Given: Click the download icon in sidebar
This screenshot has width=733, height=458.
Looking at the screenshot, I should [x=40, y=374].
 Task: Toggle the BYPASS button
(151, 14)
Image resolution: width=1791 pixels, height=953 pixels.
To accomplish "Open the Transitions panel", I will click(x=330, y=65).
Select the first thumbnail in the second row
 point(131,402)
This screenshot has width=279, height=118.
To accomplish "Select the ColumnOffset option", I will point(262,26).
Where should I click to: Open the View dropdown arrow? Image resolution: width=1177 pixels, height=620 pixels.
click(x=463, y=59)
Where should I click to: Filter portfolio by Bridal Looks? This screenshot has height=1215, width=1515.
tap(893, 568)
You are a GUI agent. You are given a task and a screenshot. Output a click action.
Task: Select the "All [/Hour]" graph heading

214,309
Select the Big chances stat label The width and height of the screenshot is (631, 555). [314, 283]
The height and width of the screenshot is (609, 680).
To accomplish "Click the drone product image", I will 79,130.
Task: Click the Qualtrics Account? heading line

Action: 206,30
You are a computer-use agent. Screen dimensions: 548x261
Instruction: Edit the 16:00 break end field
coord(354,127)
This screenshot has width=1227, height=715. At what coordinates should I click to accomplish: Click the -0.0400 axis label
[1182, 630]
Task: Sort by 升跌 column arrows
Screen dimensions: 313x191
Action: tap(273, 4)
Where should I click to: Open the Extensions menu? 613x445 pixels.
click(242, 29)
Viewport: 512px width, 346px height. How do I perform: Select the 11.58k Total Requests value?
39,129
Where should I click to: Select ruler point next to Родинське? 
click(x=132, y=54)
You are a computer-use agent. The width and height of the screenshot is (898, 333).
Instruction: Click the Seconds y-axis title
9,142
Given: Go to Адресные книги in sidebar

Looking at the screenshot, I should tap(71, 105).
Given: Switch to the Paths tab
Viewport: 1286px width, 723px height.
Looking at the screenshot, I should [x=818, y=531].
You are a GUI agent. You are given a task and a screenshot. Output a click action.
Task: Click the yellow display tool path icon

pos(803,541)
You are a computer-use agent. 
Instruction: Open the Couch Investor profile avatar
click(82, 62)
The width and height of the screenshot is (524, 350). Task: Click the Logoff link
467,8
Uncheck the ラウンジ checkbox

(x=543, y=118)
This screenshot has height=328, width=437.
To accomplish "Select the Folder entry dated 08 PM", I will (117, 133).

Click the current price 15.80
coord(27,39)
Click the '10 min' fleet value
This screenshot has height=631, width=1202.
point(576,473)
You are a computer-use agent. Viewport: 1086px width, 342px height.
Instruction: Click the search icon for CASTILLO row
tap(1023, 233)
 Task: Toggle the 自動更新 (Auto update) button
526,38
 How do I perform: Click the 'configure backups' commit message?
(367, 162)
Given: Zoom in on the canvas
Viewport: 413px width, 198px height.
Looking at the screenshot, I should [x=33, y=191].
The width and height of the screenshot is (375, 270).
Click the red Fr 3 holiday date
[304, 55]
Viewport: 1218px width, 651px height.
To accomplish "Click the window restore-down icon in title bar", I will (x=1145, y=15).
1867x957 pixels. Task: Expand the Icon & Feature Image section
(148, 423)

+ + + + + + +

◆ **Short exercise**: Report each line of the items above that contains the string "computer", copying the full line. Case counts.

◆ **Finished exercise**:
You are a computer-use agent. Screen dimensions: 548x261
You are a computer-use agent. The width and height of the screenshot is (898, 333).
You are a computer-use agent. 
You are a computer-use agent. Viewport: 1086px width, 342px height.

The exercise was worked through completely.